At his spring 2026 runway show for Michael Kors Collection on Thursday morning—which attracted the expected high-wattage crowd, including Gwyneth Paltrow, Olivia Wilde, Ariana DeBose, Kaitlyn Dever, Leslie Bibb, and more—the designer presented a surprisingly laid-back offering inspired by his own travels.
The opening look was an oversize button-down, left undone until almost the navel, tucked into loose black trousers with a sheer skirt overlay, cinched at the waist with a long brown belt left hanging to one side and a charmed layered necklace boasting what appeared to be a small leather pouch. It set the tone for the collection: easy, but well-accessorized.
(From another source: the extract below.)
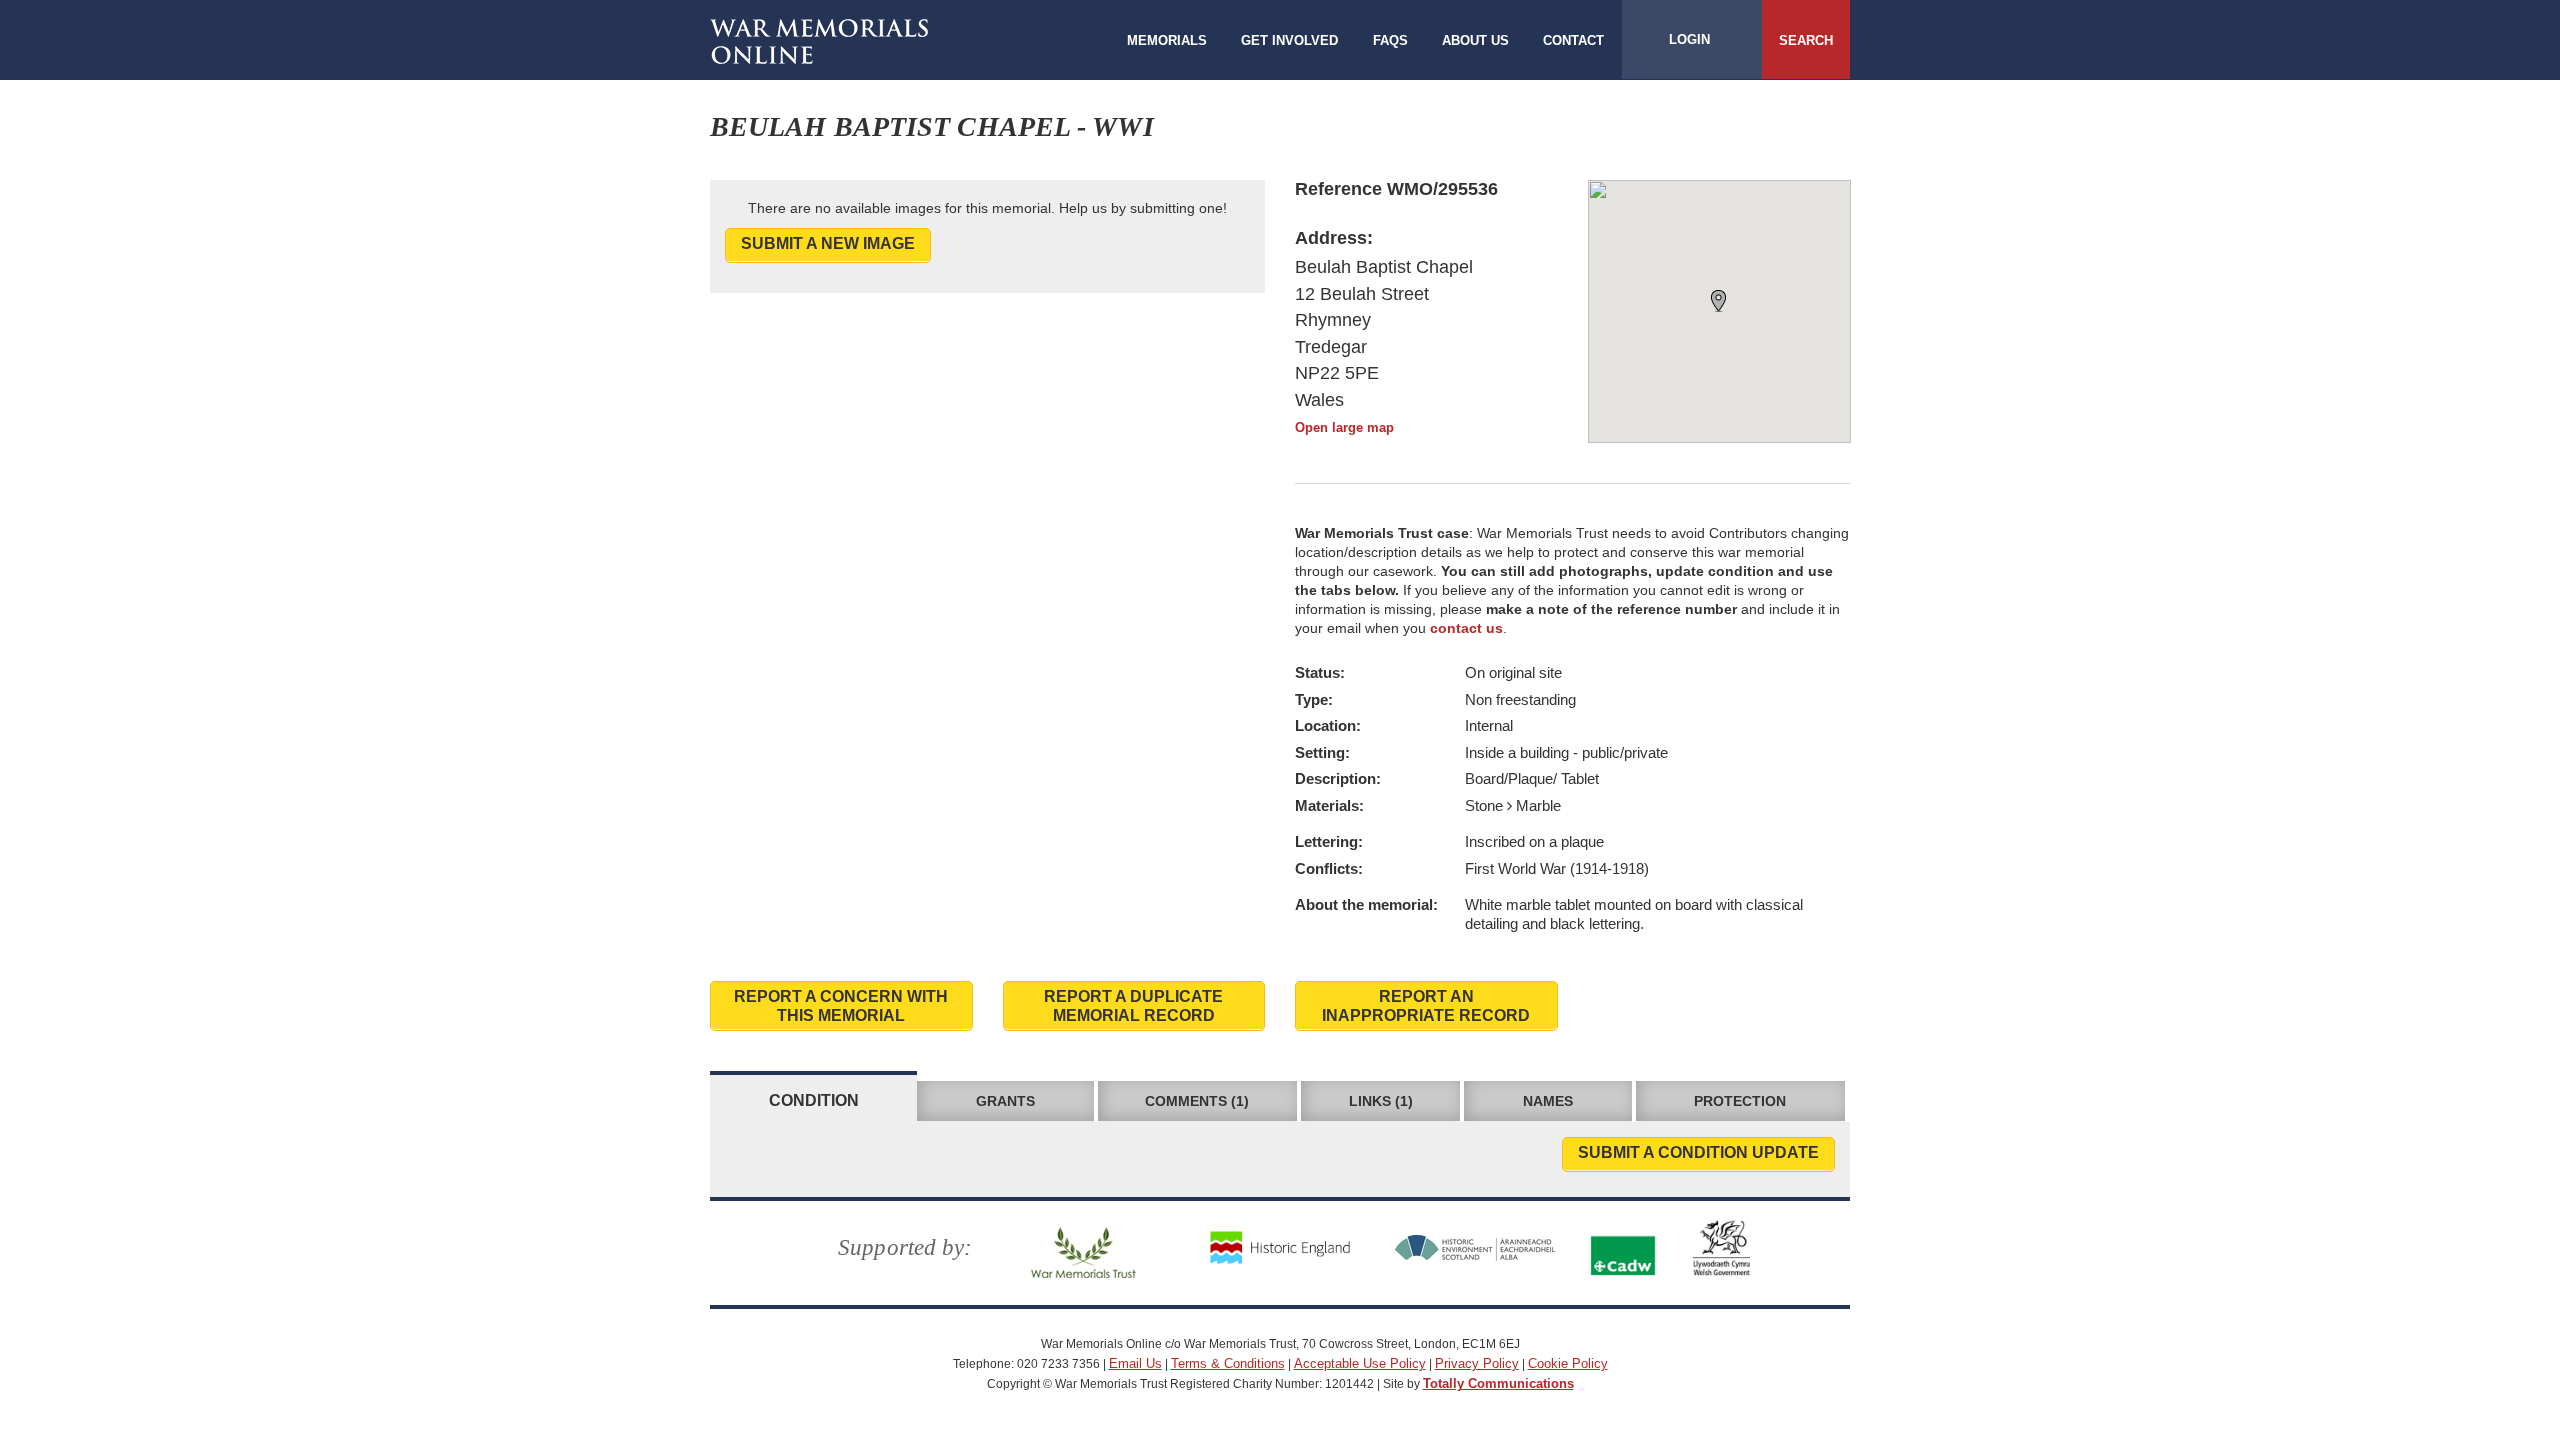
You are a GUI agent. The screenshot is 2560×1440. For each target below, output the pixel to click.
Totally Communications (1498, 1383)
That model also carried an oversize fringed clutch and leather sandals; the one that followed paired her sleeveless black dress, with a sheer asymmetric skirt, with criss-cross heels, a large pendant necklace (a massive summer trend now cosigned into the new year), belted cuff bracelets, and a scrunched-up leather clutch. The tonal styling of the primarily white, black, and earthy brown ensembles emphasized the dimension and texture added by a dramatically long fringe earring, a large stone ring, or a quilted top-handle bag.
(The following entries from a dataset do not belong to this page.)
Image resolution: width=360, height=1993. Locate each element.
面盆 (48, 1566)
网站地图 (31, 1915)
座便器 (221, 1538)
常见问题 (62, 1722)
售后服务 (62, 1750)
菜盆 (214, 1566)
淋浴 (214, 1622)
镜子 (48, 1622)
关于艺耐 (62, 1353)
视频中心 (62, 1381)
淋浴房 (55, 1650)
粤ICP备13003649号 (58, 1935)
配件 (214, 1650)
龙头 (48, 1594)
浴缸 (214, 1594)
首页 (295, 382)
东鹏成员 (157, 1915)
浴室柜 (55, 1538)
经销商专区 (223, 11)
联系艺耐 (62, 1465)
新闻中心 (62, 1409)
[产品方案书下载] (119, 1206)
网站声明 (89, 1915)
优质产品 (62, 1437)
Kors has always excelled when doing more with less. Season after season, the pared-back color palettes of Michael Kors Collection force the audience to focus not on flash, but on silhouette. He favors sharp tailoring, precisely cut dresses, and separates that a customer can recognize and visualize in their closet. For spring 2026, the designer zeroed in on collarless blazers, loose trousers cinched at the ankle, polo tunics, and sleeveless dresses that belong in a suitcase bound for a resort in the American Southwest. One can picture the lineup as the chicest boarding queue for the next flight bound for Santa Fe. The styling emphasized this “G2G, I’m OOO” vibe: relaxed suits with flat sandals (and sometimes with nothing but a bikini top underneath); Bermuda shorts under trench coats; short-sleeve T-shirts with low-rise wrap skirts and a big beaded necklace; a mesh camper shirtdress with a laser-cut leather tote.
Even the closing eveningwear component felt more subdued than usual for the red-carpet regular—well, as subtle as a gold metallic trench coat, a semi-sheer sequin one-shoulder asymmetric-hem dress, and sequined balloon trousers with a bra top and button-down can be.
Michael Kors Collection being such a New York brand, its runway offerings are rooted in a cosmopolitan sensibility. You can see the black cape top belted into loose trousers with heeled golden sandals and a pouch clutch as a new power-lunch uniform, or the sleeveless blazer over handkerchief skirt suit with a bucket bag as a go-to outfit for important meetings. No matter the destination—whether a plane ride or subway stop away—the spring 2026 collection has that customer covered.